## [WHAT IS EXPECTED]
Down to the last line, set the entries down again exactly.

## [SUPPLIED INFORMATION]

........

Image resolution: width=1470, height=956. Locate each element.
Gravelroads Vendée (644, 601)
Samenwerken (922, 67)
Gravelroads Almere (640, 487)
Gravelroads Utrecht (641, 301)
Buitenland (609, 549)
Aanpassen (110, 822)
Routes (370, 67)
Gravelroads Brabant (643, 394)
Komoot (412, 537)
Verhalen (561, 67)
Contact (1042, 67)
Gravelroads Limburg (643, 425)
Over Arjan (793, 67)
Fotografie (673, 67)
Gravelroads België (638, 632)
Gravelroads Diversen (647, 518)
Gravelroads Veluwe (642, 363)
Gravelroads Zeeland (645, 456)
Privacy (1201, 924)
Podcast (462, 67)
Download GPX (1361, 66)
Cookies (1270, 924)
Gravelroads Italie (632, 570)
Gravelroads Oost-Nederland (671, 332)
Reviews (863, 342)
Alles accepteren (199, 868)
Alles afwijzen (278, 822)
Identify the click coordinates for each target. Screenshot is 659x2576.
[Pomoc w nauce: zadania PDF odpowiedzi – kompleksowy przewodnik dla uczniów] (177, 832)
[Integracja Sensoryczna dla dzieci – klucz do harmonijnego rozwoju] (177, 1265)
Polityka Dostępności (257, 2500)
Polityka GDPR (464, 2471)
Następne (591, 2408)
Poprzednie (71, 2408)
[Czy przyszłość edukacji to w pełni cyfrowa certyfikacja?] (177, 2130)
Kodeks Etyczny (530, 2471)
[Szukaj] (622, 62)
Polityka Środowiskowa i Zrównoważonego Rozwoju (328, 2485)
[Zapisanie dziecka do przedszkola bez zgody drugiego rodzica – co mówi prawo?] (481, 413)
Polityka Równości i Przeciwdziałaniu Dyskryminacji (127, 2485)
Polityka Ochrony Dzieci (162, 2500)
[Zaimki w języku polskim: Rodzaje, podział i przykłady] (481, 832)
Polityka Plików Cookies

........

## [ANSWER BOX]
Image resolution: width=1470, height=956. Locate each element.
Gravelroads Vendée (644, 601)
Samenwerken (922, 67)
Gravelroads Almere (640, 487)
Gravelroads Utrecht (641, 301)
Buitenland (609, 549)
Aanpassen (110, 822)
Routes (370, 67)
Gravelroads Brabant (643, 394)
Komoot (412, 537)
Verhalen (561, 67)
Contact (1042, 67)
Gravelroads Limburg (643, 425)
Over Arjan (793, 67)
Fotografie (673, 67)
Gravelroads België (638, 632)
Gravelroads Diversen (647, 518)
Gravelroads Veluwe (642, 363)
Gravelroads Zeeland (645, 456)
Privacy (1201, 924)
Podcast (462, 67)
Download GPX (1361, 66)
Cookies (1270, 924)
Gravelroads Italie (632, 570)
Gravelroads Oost-Nederland (671, 332)
Reviews (863, 342)
Alles accepteren (199, 868)
Alles afwijzen (278, 822)
Identify the click coordinates for each target. Screenshot is 659x2576.
[Pomoc w nauce: zadania PDF odpowiedzi – kompleksowy przewodnik dla uczniów] (177, 832)
[Integracja Sensoryczna dla dzieci – klucz do harmonijnego rozwoju] (177, 1265)
Polityka Dostępności (257, 2500)
Polityka GDPR (464, 2471)
Następne (591, 2408)
Poprzednie (71, 2408)
[Czy przyszłość edukacji to w pełni cyfrowa certyfikacja?] (177, 2130)
Kodeks Etyczny (530, 2471)
[Szukaj] (622, 62)
Polityka Środowiskowa i Zrównoważonego Rozwoju (328, 2485)
[Zapisanie dziecka do przedszkola bez zgody drugiego rodzica – co mówi prawo?] (481, 413)
Polityka Równości i Przeciwdziałaniu Dyskryminacji (127, 2485)
Polityka Ochrony Dzieci (162, 2500)
[Zaimki w języku polskim: Rodzaje, podział i przykłady] (481, 832)
Polityka Plików Cookies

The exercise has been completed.